Since then, the Biden administration has kept Trump’s tariffs and added a few more, yet GDP continues growing and the bull market that began in 2022 marches on despite the slew of new tariffs announced this spring (which mostly applied to China and goods the US doesn’t import from that nation). Europe has also become more enamored of tariffs, applying them to Chinese electric vehicles, and China is retaliating with … investigations of illegal subsidies on cheese, which would be a precursor to retaliatory tariffs on some foodstuffs from the EU. In our view, this isn’t a trade war at this scale. It is a squirt gun fight.

The upshot of the last eight years: The global economy and markets have gotten used to tariffs and more state intervention in economies. We aren’t saying we love this, but industrial policy is kind of the norm worldwide now. In our view, it creates winners and losers and risks channeling capital to less productive endeavors, just as tariffs raise costs for all of us and devote more resources to avoiding them. But markets seem to have gotten used to it all and adapted. New tariffs haven’t been any more bearish than free trade deals have been bullish. They end up fading into the structural backdrop, not radically altering cyclical economic drivers.

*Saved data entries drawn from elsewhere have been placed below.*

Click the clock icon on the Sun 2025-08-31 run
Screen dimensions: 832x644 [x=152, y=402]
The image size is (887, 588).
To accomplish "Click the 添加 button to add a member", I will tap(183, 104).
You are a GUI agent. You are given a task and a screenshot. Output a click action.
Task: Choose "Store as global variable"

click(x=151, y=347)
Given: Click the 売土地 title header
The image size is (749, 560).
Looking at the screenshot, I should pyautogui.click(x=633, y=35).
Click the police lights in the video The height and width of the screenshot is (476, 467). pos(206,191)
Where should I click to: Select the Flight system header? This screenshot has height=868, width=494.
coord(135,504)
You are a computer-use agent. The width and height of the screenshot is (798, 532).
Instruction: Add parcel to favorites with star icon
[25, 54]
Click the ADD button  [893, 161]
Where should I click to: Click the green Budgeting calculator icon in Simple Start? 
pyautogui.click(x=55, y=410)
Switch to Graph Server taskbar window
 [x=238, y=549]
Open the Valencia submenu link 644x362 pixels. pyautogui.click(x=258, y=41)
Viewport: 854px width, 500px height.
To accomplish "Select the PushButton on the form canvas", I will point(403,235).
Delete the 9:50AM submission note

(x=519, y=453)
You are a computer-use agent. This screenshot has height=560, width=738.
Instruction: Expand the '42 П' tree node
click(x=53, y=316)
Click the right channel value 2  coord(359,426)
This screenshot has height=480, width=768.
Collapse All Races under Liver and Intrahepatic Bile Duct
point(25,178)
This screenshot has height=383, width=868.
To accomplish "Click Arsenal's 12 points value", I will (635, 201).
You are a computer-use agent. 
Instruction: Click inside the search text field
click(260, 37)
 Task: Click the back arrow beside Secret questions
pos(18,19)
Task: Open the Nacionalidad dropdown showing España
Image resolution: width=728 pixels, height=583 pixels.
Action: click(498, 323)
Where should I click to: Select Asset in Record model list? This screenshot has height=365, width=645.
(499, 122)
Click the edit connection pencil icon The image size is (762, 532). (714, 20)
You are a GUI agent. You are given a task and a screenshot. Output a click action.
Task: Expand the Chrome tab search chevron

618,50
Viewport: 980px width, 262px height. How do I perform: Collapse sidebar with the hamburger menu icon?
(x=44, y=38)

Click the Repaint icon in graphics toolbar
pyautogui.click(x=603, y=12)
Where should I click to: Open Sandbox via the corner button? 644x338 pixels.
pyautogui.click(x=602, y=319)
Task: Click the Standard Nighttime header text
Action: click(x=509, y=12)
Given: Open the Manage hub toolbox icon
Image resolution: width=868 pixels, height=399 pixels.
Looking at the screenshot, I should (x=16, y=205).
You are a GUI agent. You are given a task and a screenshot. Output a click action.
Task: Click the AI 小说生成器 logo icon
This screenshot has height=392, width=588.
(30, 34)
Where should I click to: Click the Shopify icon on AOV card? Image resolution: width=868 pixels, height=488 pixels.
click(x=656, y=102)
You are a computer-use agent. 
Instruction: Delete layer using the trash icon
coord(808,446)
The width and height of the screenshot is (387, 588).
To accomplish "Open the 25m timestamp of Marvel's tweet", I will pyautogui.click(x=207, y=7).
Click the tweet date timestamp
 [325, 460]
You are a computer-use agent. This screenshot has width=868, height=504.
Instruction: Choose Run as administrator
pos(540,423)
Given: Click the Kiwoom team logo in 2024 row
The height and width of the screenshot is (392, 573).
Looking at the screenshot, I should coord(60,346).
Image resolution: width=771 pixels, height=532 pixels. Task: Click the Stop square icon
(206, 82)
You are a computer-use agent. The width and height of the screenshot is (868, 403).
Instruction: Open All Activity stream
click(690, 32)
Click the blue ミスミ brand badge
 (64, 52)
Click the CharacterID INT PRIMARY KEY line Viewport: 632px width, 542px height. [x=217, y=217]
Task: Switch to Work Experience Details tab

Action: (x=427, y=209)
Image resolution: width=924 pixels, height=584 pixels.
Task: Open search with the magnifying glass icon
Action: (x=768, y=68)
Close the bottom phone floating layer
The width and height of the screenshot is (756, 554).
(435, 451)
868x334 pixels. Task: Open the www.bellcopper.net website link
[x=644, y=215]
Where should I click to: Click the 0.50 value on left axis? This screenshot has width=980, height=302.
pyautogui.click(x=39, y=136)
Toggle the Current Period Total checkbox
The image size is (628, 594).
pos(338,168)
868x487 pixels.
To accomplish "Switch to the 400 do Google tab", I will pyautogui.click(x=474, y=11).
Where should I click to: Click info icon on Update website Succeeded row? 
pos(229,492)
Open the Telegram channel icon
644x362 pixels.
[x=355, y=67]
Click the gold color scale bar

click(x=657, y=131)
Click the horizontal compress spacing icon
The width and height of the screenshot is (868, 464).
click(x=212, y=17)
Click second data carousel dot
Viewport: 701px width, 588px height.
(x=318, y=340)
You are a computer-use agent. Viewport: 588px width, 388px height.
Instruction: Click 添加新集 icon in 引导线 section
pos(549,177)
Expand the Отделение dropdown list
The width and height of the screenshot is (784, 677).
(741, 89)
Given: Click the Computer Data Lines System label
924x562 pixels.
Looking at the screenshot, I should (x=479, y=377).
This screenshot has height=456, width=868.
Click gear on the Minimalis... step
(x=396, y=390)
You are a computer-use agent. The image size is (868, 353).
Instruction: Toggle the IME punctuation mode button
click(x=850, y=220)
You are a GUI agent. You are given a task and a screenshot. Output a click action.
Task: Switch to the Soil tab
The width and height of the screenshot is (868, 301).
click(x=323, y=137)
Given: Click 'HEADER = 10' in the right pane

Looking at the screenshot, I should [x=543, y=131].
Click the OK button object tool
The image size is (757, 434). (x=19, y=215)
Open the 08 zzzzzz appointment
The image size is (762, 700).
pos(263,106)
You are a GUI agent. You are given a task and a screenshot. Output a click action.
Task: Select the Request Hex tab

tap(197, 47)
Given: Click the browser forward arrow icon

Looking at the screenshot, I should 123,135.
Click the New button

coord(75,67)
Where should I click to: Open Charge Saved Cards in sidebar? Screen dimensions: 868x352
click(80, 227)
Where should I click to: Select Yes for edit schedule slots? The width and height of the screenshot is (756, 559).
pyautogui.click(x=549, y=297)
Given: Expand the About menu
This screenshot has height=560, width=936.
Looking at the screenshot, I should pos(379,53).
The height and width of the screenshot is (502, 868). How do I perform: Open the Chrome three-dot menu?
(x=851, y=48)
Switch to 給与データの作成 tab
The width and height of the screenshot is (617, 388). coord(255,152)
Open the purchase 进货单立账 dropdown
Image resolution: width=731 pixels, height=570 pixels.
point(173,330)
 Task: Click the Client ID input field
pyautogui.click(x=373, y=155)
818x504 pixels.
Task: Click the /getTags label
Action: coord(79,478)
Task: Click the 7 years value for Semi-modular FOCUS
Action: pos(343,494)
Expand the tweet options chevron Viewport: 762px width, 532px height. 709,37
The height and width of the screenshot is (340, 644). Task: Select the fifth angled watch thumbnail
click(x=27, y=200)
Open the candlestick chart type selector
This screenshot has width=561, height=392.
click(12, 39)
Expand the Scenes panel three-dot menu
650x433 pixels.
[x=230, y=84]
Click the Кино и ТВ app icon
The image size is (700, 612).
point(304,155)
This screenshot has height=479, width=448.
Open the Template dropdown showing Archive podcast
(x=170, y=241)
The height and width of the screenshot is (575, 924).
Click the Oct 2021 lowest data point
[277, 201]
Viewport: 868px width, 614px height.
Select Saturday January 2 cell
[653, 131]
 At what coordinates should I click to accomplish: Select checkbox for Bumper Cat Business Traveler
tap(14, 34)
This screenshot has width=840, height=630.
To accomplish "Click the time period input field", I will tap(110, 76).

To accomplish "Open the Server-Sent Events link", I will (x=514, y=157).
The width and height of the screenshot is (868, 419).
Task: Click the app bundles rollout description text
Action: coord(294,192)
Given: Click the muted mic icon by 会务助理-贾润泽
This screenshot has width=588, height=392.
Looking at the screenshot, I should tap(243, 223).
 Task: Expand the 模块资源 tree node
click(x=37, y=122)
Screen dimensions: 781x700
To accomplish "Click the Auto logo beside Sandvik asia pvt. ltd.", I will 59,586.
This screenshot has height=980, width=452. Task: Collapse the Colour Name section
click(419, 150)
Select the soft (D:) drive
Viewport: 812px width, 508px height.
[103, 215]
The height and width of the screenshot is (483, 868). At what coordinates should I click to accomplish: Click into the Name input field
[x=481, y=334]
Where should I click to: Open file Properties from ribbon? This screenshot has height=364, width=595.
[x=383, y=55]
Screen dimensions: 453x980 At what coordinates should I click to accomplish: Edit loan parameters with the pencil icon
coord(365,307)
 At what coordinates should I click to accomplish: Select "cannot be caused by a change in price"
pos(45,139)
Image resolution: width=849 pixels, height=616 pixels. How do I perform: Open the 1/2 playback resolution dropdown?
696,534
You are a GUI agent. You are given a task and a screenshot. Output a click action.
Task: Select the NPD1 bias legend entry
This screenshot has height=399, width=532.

This is kind of a double-edged sword. The potentially good aspect is that for tariffs to whack the global economy and markets, they would have to be on a much grander scale than we have seen thus far … and probably a much grander scale than both candidates have proposed. And even then, it is probably a stretch to say sweeping new tariffs guarantee a deep contraction and bear market. In the early 1930s, tariffs conspired with a deep monetary contraction—they were far from the only negative hitting the economy and stocks.

However, the thing to watch is that the economy and market’s resilience to prior tariffs—and society’s general acceptance and even affection for industrial policy and tariffs—risks creating some complacency. We could get to a point where everyone shrugs off new tariffs and overlooks the potential for harm. This is just one part of sentiment, but we think it is worth watching closely.

Yet, once again, this is an after-the-election issue. A thing to scrutinize when we have clarity on the winner, Congress’s makeup, and which campaign proposals the winner actually intends to pursue—and which end up being campaign marketing fluff or international negotiating tactics.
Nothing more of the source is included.